• [PROBLEM STATEMENT] Rewrite the records from the line containing "coordinates (1101, 561)." down to the line containing "pyautogui.click(x=748, y=47)", replacing "Describe the element" with "Name the element" and leaving everything else unchanged.

**** AVAILABLE RECORDS ****

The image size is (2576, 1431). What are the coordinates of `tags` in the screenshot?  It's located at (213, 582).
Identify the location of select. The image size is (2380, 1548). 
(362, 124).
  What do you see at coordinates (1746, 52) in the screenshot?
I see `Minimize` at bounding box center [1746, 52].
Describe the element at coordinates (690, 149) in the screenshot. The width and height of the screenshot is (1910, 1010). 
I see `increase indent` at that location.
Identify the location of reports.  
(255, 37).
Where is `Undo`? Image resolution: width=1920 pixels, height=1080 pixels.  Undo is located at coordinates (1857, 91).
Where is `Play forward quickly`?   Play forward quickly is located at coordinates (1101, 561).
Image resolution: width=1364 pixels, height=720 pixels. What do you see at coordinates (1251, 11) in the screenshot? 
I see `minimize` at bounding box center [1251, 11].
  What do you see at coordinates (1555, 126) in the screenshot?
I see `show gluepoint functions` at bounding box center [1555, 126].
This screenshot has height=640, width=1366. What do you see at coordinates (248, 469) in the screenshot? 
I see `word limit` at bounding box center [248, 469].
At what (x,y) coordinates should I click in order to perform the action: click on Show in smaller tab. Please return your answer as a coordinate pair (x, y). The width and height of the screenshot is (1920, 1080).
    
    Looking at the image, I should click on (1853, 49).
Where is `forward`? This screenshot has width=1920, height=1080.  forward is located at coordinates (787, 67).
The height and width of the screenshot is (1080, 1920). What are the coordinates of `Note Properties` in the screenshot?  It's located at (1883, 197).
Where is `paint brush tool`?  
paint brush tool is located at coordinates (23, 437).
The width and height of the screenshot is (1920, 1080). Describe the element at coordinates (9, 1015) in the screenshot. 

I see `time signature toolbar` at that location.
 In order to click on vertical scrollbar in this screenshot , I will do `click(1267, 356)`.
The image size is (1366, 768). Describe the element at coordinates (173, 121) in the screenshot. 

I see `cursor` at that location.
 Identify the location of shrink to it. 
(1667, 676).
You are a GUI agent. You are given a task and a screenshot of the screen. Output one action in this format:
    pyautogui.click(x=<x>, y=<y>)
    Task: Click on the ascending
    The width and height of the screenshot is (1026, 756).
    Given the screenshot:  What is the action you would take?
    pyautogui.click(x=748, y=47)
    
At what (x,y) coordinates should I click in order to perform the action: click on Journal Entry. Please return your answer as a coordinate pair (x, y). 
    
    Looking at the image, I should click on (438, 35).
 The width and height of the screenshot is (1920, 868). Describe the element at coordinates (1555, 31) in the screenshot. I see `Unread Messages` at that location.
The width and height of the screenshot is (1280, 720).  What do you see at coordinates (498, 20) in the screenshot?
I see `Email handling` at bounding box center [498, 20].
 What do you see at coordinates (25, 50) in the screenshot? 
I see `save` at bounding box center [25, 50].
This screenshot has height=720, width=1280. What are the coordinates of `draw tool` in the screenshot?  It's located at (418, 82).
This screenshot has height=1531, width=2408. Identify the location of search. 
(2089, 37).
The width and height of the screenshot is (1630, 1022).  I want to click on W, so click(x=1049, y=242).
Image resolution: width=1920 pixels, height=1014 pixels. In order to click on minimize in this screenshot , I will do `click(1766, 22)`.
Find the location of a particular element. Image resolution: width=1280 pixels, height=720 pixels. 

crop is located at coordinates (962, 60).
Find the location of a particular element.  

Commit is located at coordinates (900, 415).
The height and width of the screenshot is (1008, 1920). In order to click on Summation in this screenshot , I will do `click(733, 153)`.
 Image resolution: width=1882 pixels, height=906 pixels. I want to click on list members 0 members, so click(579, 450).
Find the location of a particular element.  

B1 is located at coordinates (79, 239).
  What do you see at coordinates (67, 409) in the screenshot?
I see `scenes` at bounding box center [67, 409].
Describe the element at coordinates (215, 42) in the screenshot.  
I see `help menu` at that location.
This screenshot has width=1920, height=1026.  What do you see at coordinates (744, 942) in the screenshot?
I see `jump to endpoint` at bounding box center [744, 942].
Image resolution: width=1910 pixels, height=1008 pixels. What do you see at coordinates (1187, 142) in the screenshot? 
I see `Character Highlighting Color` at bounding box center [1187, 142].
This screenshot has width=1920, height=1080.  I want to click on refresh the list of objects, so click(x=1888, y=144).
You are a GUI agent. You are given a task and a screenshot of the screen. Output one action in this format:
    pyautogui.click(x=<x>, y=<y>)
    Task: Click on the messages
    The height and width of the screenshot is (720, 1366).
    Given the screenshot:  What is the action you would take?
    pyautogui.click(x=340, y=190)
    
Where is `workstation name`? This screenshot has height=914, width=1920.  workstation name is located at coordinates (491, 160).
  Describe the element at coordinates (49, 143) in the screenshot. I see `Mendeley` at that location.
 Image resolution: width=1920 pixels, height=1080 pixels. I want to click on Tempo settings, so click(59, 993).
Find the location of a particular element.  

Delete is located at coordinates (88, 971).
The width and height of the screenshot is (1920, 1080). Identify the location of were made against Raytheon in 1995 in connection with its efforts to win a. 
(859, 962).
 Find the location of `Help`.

****

• [SOLUTION TO THIS EXERCISE]
Where is `Play forward quickly`?   Play forward quickly is located at coordinates (1101, 561).
Image resolution: width=1364 pixels, height=720 pixels. What do you see at coordinates (1251, 11) in the screenshot? 
I see `minimize` at bounding box center [1251, 11].
  What do you see at coordinates (1555, 126) in the screenshot?
I see `show gluepoint functions` at bounding box center [1555, 126].
This screenshot has height=640, width=1366. What do you see at coordinates (248, 469) in the screenshot? 
I see `word limit` at bounding box center [248, 469].
At what (x,y) coordinates should I click in order to perform the action: click on Show in smaller tab. Please return your answer as a coordinate pair (x, y). The width and height of the screenshot is (1920, 1080).
    
    Looking at the image, I should click on (1853, 49).
Where is `forward`? This screenshot has width=1920, height=1080.  forward is located at coordinates (787, 67).
The height and width of the screenshot is (1080, 1920). What are the coordinates of `Note Properties` in the screenshot?  It's located at (1883, 197).
Where is `paint brush tool`?  
paint brush tool is located at coordinates (23, 437).
The width and height of the screenshot is (1920, 1080). Name the element at coordinates (9, 1015) in the screenshot. 

I see `time signature toolbar` at that location.
 In order to click on vertical scrollbar in this screenshot , I will do `click(1267, 356)`.
The image size is (1366, 768). Name the element at coordinates (173, 121) in the screenshot. 

I see `cursor` at that location.
 Identify the location of shrink to it. 
(1667, 676).
You are a GUI agent. You are given a task and a screenshot of the screen. Output one action in this format:
    pyautogui.click(x=<x>, y=<y>)
    Task: Click on the ascending
    The width and height of the screenshot is (1026, 756).
    Given the screenshot:  What is the action you would take?
    pyautogui.click(x=748, y=47)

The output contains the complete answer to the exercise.